Terminal server rdp, tls certificates & subject alternative names?

  • Thread starter Thread starter DavidB
  • Start date Start date
D

DavidB

Cross posting from micorosft.public.security.crypto:

I need to issue some certificates to my terminal servers so I can
secure RDP sessions. I want to use the negotiate TLS and I want to
get rid of the warning messages from the new RDP client. I've been
having a difficult time issuing a certificate which will have all the
names I need for a particular server.

The default certificate only includes the FQDN of the server which is
not too smart in my opinion because locally connected machines use
the
common or short name or ip address to connect up.


From Exchange 2007 certificates I know that we need a SAN or subject
alternative name to get these to authenticate correctly. I wanted to
enter the dns entry for the server short name and the ip address if
possible to the SAN.


I can't get these issued correctly using the mmc console because it
just streamlines the process and never asks me for the SAN entries.
I've tried the command line certreq but that certificate always gets
issued to the administrator and the terminal server won't allow me to
use it! I don't have the IIS pages installed for security.
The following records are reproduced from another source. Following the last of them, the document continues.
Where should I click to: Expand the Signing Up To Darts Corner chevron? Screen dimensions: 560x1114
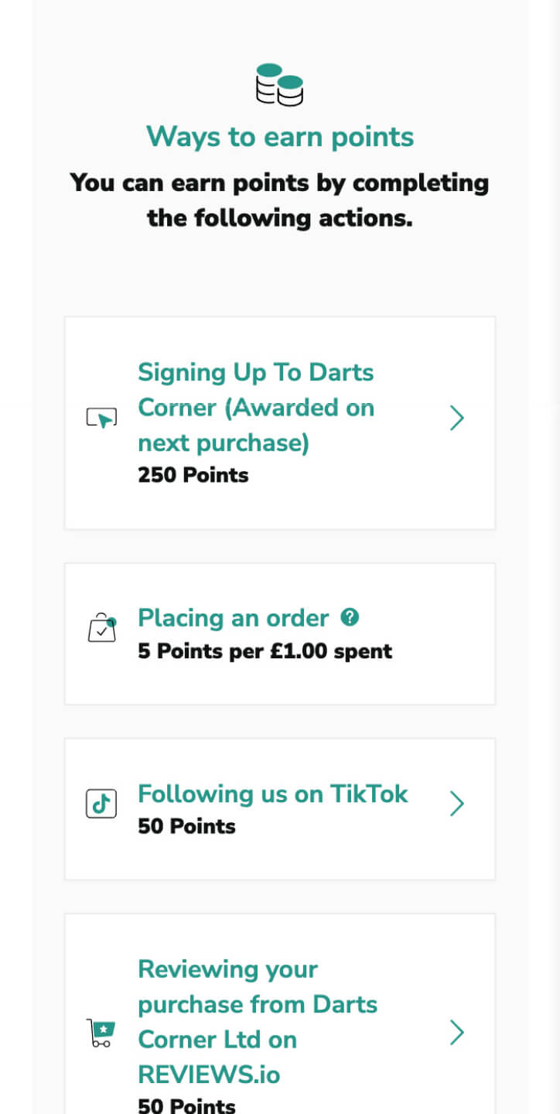(x=457, y=419)
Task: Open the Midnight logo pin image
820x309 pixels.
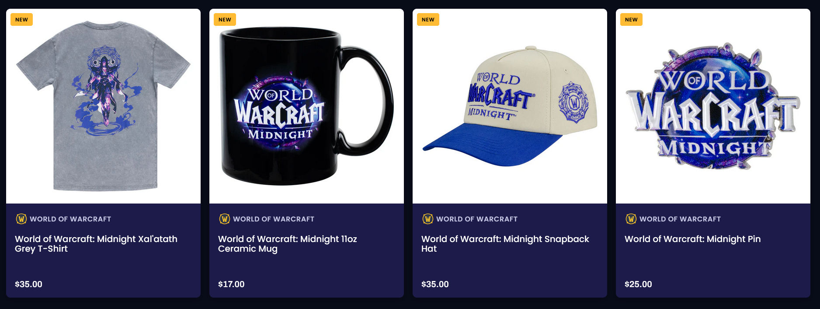Action: click(x=713, y=106)
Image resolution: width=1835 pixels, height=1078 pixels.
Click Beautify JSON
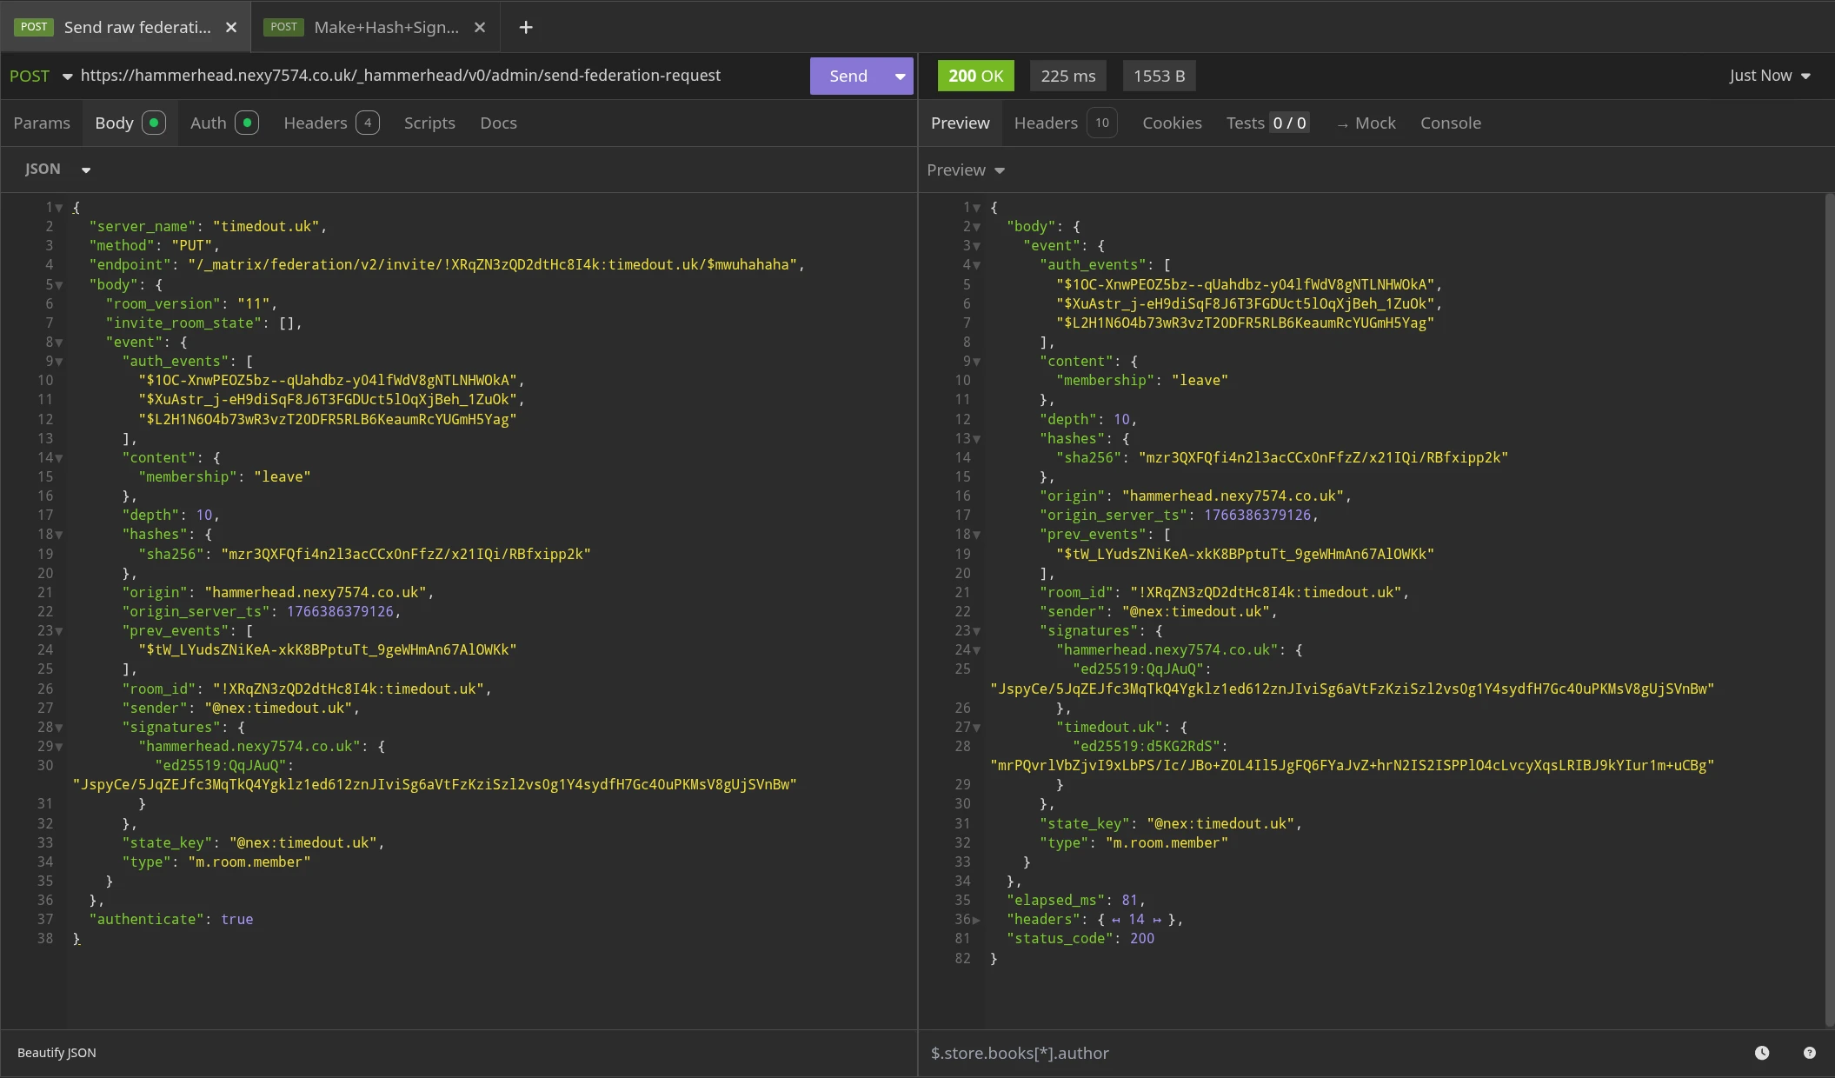point(57,1053)
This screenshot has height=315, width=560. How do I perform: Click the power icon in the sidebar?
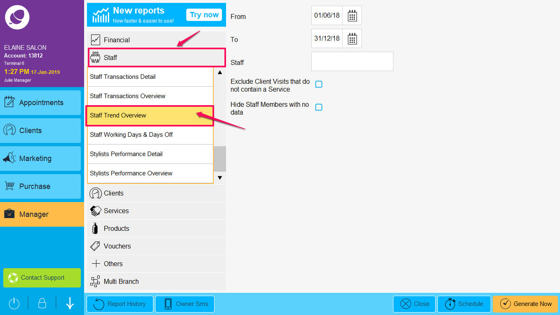14,304
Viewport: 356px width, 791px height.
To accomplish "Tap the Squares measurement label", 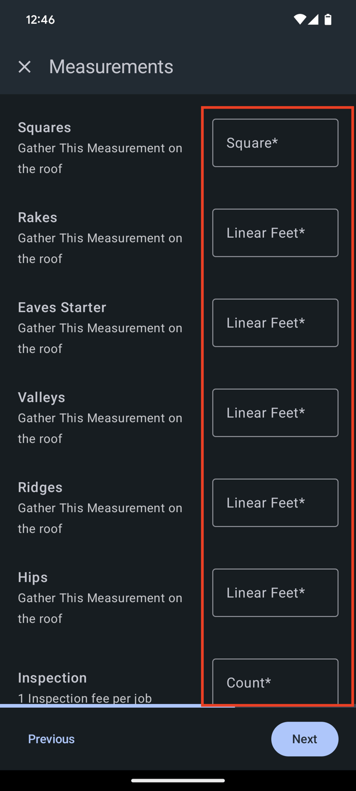I will (x=44, y=127).
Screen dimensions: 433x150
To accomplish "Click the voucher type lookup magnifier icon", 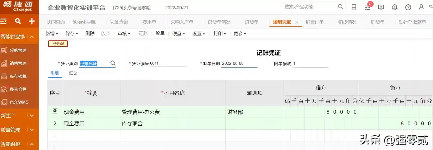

Anyone else run into this issue and solve it? Driving me nuts!!


Thanks in advance,
DavidB
 
Yes you can put short name and IP as SANs, no restrictions there, I think.
As to fast and easy way of enrolling - install the Web pages. Having the
pages installed doesn't compromise security (if you're eccentricalyy
paranoid - only bind Web services to 127.0.0.1, restricting access to the
console)

--
Svyatoslav Pidgorny, MS MVP - Security, MCSE
-= F1 is the key =-

* http://sl.mvps.org * http://msmvps.com/blogs/sp *

"DavidB" wrote in message
news:1dcddb0f-6518-4e8d-9239-99fc3bfdc67a@8g2000hse.googlegroups.com...
> Cross posting from micorosft.public.security.crypto:
>
> I need to issue some certificates to my terminal servers so I can
> secure RDP sessions. I want to use the negotiate TLS and I want to
> get rid of the warning messages from the new RDP client. I've been
> having a difficult time issuing a certificate which will have all the
> names I need for a particular server.
>
> The default certificate only includes the FQDN of the server which is
> not too smart in my opinion because locally connected machines use
> the
> common or short name or ip address to connect up.
>
>
> From Exchange 2007 certificates I know that we need a SAN or subject
> alternative name to get these to authenticate correctly. I wanted to
> enter the dns entry for the server short name and the ip address if
> possible to the SAN.
>
>
> I can't get these issued correctly using the mmc console because it
> just streamlines the process and never asks me for the SAN entries.
> I've tried the command line certreq but that certificate always gets
> issued to the administrator and the terminal server won't allow me to
> use it! I don't have the IIS pages installed for security.
>
>
> Anyone else run into this issue and solve it? Driving me nuts!!
>
>
> Thanks in advance,
> DavidB
 
Re: Terminal server rdp, tls certificates & subject alternativenames?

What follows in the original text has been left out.